═════ Extrait du document

Des filières complexes aux acteurs multiples
La première difficulté à laquelle est confrontée la gestion de
crise dans la filière agricole et alimentaire est la compréhension
des faits, ce qui est pourtant la fondation de toute gestion de
crise. Les filières agricoles sont complexes, les acteurs sont
multiples, les matières premières diverses. Si la traçabilité est
particulièrement développée et performante dans le secteur, la
notion de lot peut atteindre rapidement des quantités de nature à
donner le vertige. Une fraude sur un lot de piment, et nous
parlons immédiatement en millions de produits. Le producteur de
blé livre une coopérative, les blés sont mélangés avec ceux
d’autres producteurs dans un silo, le tout est livré à un meunier
dont le lot de farine va être utilisé par plusieurs industriels.
La moindre défaillance est diluée et multipliée. C’est ce qui
s’est produit avec la crise du fipronil dans les œufs, ou plus
récemment avec la présence d’oxyde d’éthylène dans des graines de
sésame. Un simple rappel de graines de sésame s’est transformé en
cauchemar pour tous les services qualité de l’industrie et la
distribution. Et génère des retraits à répétition dont les effets
sur l’opinion s’avèrent dévastateurs, comme nous avons pu
l’observer lors de la crise Lactalis. L’incapacité à cerner le
périmètre de la crise, et à prendre dès le premier rappel la
mesure du problème est un facteur aggravant pour toute crise. En
matière agricole ce qui peut sembler simple a priori, à savoir
circonscrire le problème, l’est rarement dans la réalité et
nécessite souvent de mener des campagnes d’analyses longues, comme
nous l’avons vu lors de l’incendie Lubrizol à Rouen. Ces
difficultés « techniques » ne doivent en aucun cas être négligées
car elles fragilisent la communication : même les entreprises les
plus vertueuses et aguerries ont pu se trouver en difficulté pour
trouver la communication juste dans des délais compatibles avec le
déroulement de la crise.

══════════

Consigne A
Recopiez le passage de l'extrait sur la gestion de crise agricole compris entre « Des filières complexes » et « par plusieurs industriels. », ces deux bouts inclus.
Consigne B
D'après l'extrait sur la gestion de crise agricole, ces affirmations sont-elles justes ? Répondez par oui ou non pour chacune, en citant mot pour mot les mots qui tranchent.
(i) La traçabilité est peu développée dans le secteur.
(ii) Le producteur de blé livre une coopérative.
(iii) L'incendie Lubrizol a eu lieu à Lyon.
Consigne C
Répondez brièvement à ces questions sur l'extrait sur la gestion de crise agricole.
(i) Quelle est la première difficulté de la gestion de crise dans la filière agricole et alimentaire ?
(ii) Dans quelles graines a-t-on trouvé de l'oxyde d'éthylène ?
(iii) Lors de quelle crise a-t-on pu observer les effets dévastateurs des retraits sur l'opinion ?

═════ Entrées de données

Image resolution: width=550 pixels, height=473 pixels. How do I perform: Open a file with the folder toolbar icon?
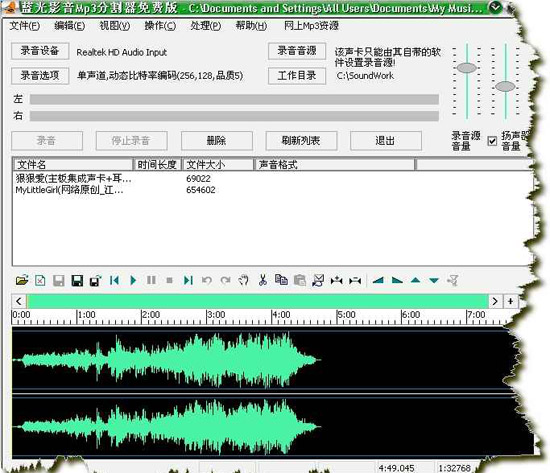[x=22, y=280]
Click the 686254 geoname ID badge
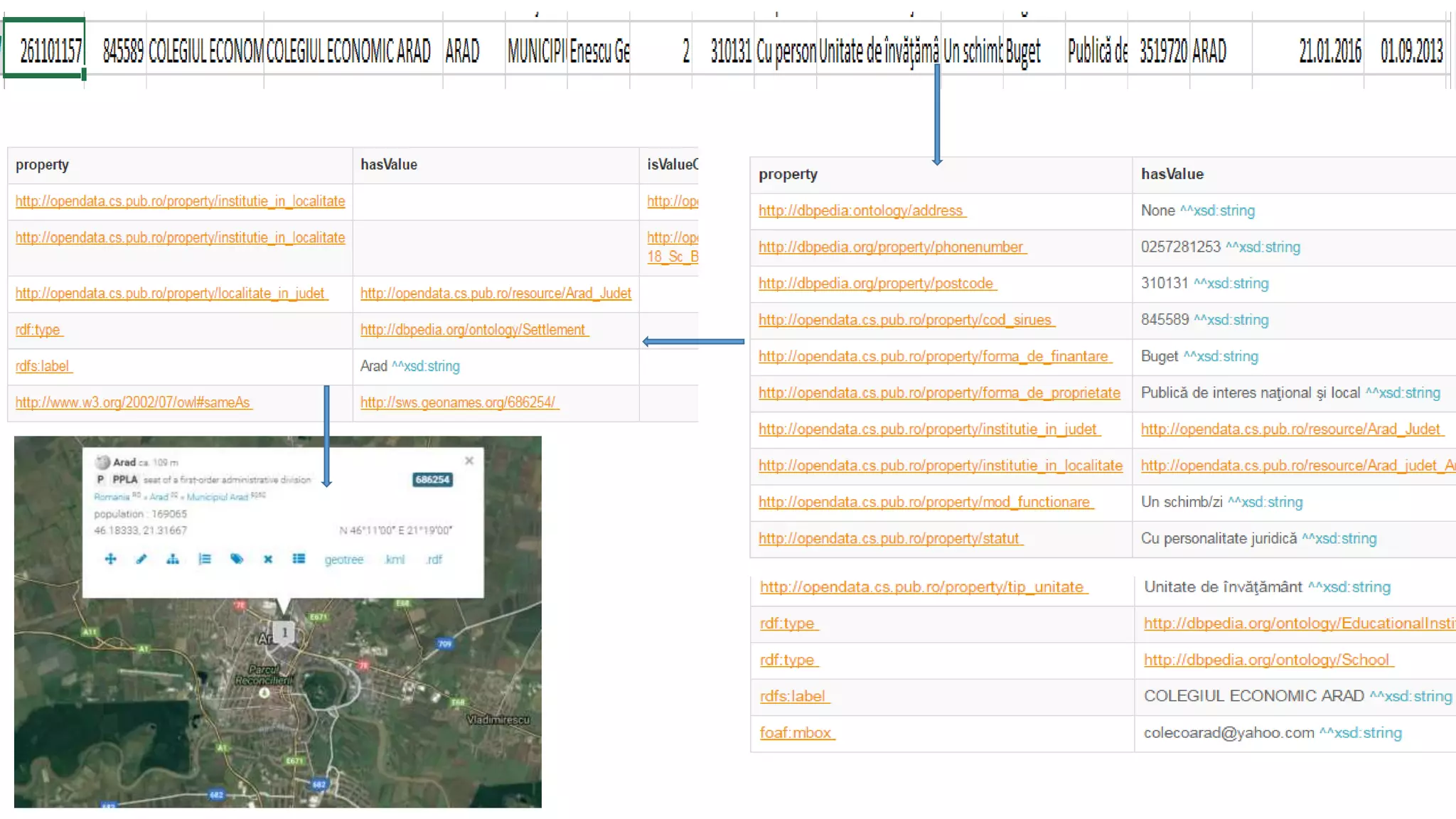 coord(432,480)
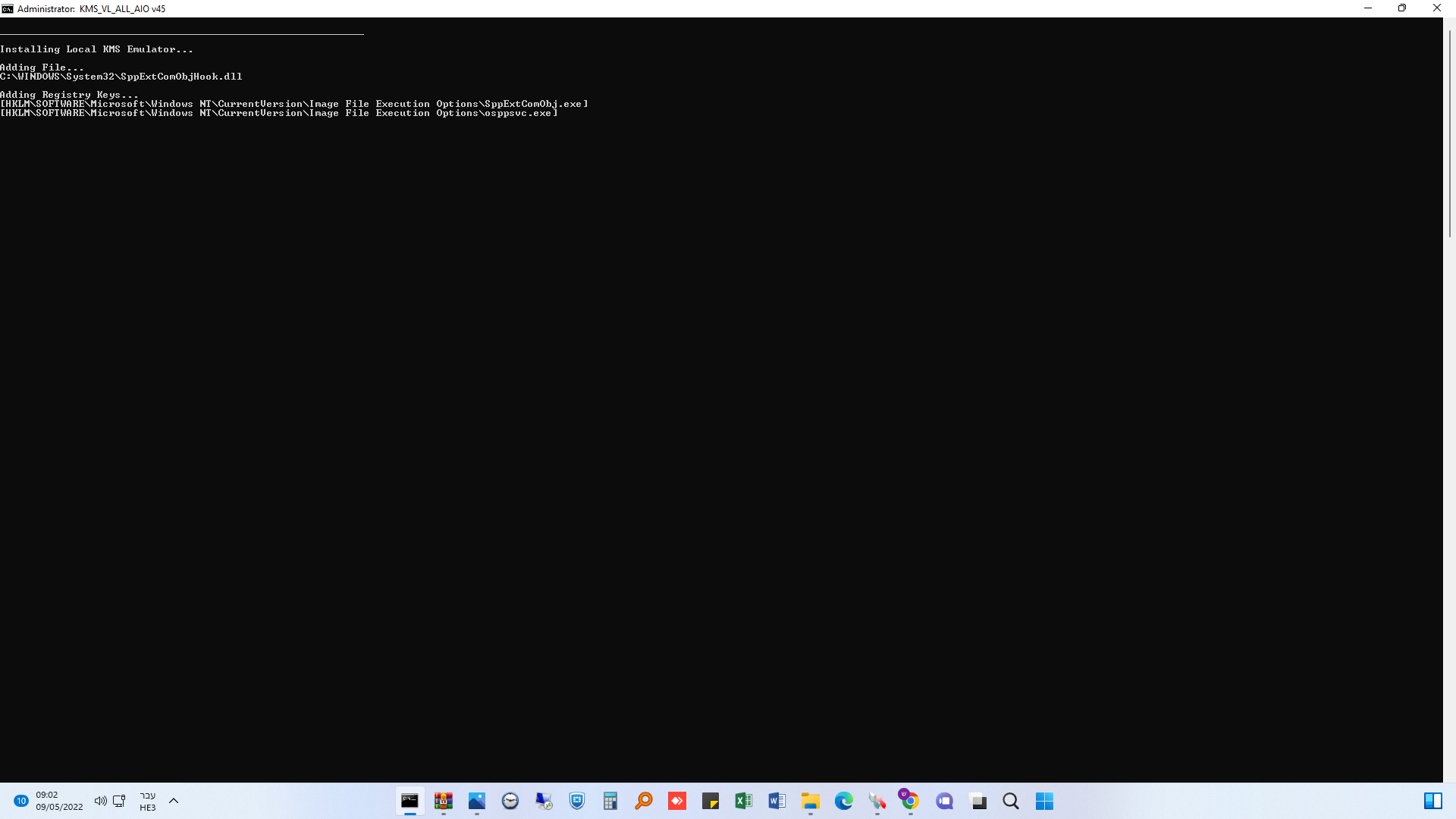Expand hidden system tray icons chevron
This screenshot has width=1456, height=819.
174,801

══════════

Résultat A
Des filières complexes aux acteurs multiples
La première difficulté à laquelle est confrontée la gestion de
crise dans la filière agricole et alimentaire est la compréhension
des faits, ce qui est pourtant la fondation de toute gestion de
crise. Les filières agricoles sont complexes, les acteurs sont
multiples, les matières premières diverses. Si la traçabilité est
particulièrement développée et performante dans le secteur, la
notion de lot peut atteindre rapidement des quantités de nature à
donner le vertige. Une fraude sur un lot de piment, et nous
parlons immédiatement en millions de produits. Le producteur de
blé livre une coopérative, les blés sont mélangés avec ceux
d’autres producteurs dans un silo, le tout est livré à un meunier
dont le lot de farine va être utilisé par plusieurs industriels.

Résultat B
(i) Non : « Si la traçabilité est particulièrement développée et performante dans le secteur »
(ii) Oui : « Le producteur de blé livre une coopérative »
(iii) Non : « lors de l’incendie Lubrizol à Rouen »

Résultat C
(i) La compréhension des faits.
(ii) Dans des graines de sésame.
(iii) Lors de la crise Lactalis.